Tribunale federale
Tribunal federal
{T 0/2}
6P.199/2006
6S.448/2006 /rod
Arrêt du 19 décembre 2006
Cour de cassation pénale
Composition
MM. les Juges Schneider, Président,
Wiprächtiger et Kolly.
Greffière: Mme Kistler.
Parties
X.________,
recourant, représenté par Me Jean-Pierre Garbade, avocat,
contre
Procureur général du canton de Genève,
case postale 3565, 1211 Genève 3.
Objet
Principe de l'accusation (art. 29 al. 2 et 32 al. 2 Cst.); violation grave de la LCR, état de nécessité (art. 34 CP), fixation de la peine (art. 63 CP),
pourvoi en nullité et recours de droit public contre l'arrêt de la Cour de justice du canton de Genève, Chambre pénale, du 28 août 2006.
Faits :
A.
Par ordonnance de condamnation du 21 décembre 2004, le Procureur général du canton de Genève a condamné X.________, pour infractions répétées à l'art. 90 ch. 2 LCR, à une peine de six mois d'emprisonnement, avec sursis pendant cinq ans, ainsi qu'à une amende de 2000 francs.
En substance, X.________ s'était livré le vendredi 24 septembre 2004, entre 15h40 et 16h environ, à une course poursuite sur l'autoroute A1aP et A1 en direction de Lausanne. Il lui était reproché en particulier:
- d'avoir empiété sur la ligne de sécurité délimitant les deux voies de circulation;
- d'avoir circulé à cheval sur la ligne de direction;
- d'avoir freiné volontairement pour gêner son poursuivant;
- d'avoir contourné une voiture en la dépassant par la droite;
- d'avoir franchi une surface interdite au trafic;
- de ne pas avoir annoncé ses changements de direction;
- d'avoir circulé dans les tunnels et les tranchées ouvertes sans enclencher les feux de son véhicule.

• [Travail à faire]
1) D'après l'arrêt du Tribunal fédéral, à quelle peine d'emprisonnement le recourant a-t-il été condamné par l'ordonnance du 21 décembre 2004 ?
2) Reprenez l'arrêt du Tribunal fédéral à la suite de son dernier passage et poursuivez-le.

• [Lignes affichées]
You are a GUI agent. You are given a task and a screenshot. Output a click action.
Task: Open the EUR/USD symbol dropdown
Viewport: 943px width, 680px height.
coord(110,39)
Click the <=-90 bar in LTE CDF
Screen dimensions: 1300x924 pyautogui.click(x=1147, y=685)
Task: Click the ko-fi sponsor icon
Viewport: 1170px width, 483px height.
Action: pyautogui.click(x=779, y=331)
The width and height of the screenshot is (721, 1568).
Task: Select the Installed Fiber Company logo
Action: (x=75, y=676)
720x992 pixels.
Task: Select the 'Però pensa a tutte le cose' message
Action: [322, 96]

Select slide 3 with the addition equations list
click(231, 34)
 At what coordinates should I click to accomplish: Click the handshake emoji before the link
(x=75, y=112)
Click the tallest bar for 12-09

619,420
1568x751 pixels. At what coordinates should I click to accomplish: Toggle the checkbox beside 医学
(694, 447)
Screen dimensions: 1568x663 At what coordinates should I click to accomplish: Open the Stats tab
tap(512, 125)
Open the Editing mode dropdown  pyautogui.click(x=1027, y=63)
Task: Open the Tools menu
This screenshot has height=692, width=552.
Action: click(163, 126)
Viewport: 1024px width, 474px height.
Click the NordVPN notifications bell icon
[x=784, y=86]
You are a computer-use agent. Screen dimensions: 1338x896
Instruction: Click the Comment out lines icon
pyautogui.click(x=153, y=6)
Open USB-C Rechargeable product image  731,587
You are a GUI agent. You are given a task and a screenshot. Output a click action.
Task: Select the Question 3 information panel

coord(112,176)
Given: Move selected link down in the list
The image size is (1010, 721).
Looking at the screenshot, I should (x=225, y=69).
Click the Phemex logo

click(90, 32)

• [Réponses par tâche]
1) Six mois d'emprisonnement, avec sursis pendant cinq ans.

2)
B.
Statuant sur opposition à l'ordonnance de condamnation, le Tribunal de police de Genève a condamné le 16 février 2006 X.________, pour violation grave des règles de la circulation routière (art. 90 ch. 2 LCR), à la peine de quatre mois d'emprisonnement, avec sursis pendant trois ans.
Le tribunal a retenu, sans mentionner les dispositions légales violées, que X.________ avait commis de nombreuses infractions à la circulation routière. Il a écarté l'état de nécessité, invoqué par X.________, au motif que, si celui-ci avait pu légitimement prendre peur face à la conduite dangereuse d'un autre automobiliste, il avait eu le choix de ne pas commettre les infractions à la LCR, notamment en ralentissant et en laissant passer l'automobiliste.
C.
Statuant le 28 août 2006 sur appel du condamné, la Chambre pénale de la Cour de justice genevoise a réduit la peine prononcée à trois mois et 25 jours d'emprisonnement. Pour le surplus, elle a confirmé le jugement du tribunal de police.
Elle a précisé que les infractions au code de la route reprochées à X.________ étaient réprimées par les art. 26, 27, 34, 43, 44 et 90 LCR, ainsi que par les art. 73 et 78 OSR , 4, 7, 8, 12, 28, 31, 36 et 39 OCR (arrêt attaqué, p. 3). Elle a reproché en outre à X.________ de ne pas avoir respecté les distances de sécurité par rapport au véhicule qui le précédait (art. 12 OCR).
D.
Contre l'arrêt attaqué, X.________ dépose un recours de droit public et un pourvoi en nullité devant le Tribunal fédéral. Il conclut à l'annulation de l'arrêt attaqué. Dans le recours de droit public, il se plaint d'une violation du droit d'être entendu (art. 29 al. 2 Cst.) et du principe accusatoire (art. 32 al. 2 Cst.) ainsi que d'arbitraire dans la constatation des faits (art. 9 Cst.). Dans le pourvoi, il fait grief à la cour cantonale d'avoir violé l'art. 90 ch. 2 LCR; il dénonce, à titre subsidiaire, une violation de l'art. 34 ch. 1 CP en relation avec les art. 18 et 19 CP et, encore plus subsidiairement, une violation de l'art. 63 CP. Il sollicite l'assistance judiciaire.
Le Procureur général du canton de Genève conclut au rejet des recours.
Le Tribunal fédéral considère en droit:
I. Recours de droit public
1.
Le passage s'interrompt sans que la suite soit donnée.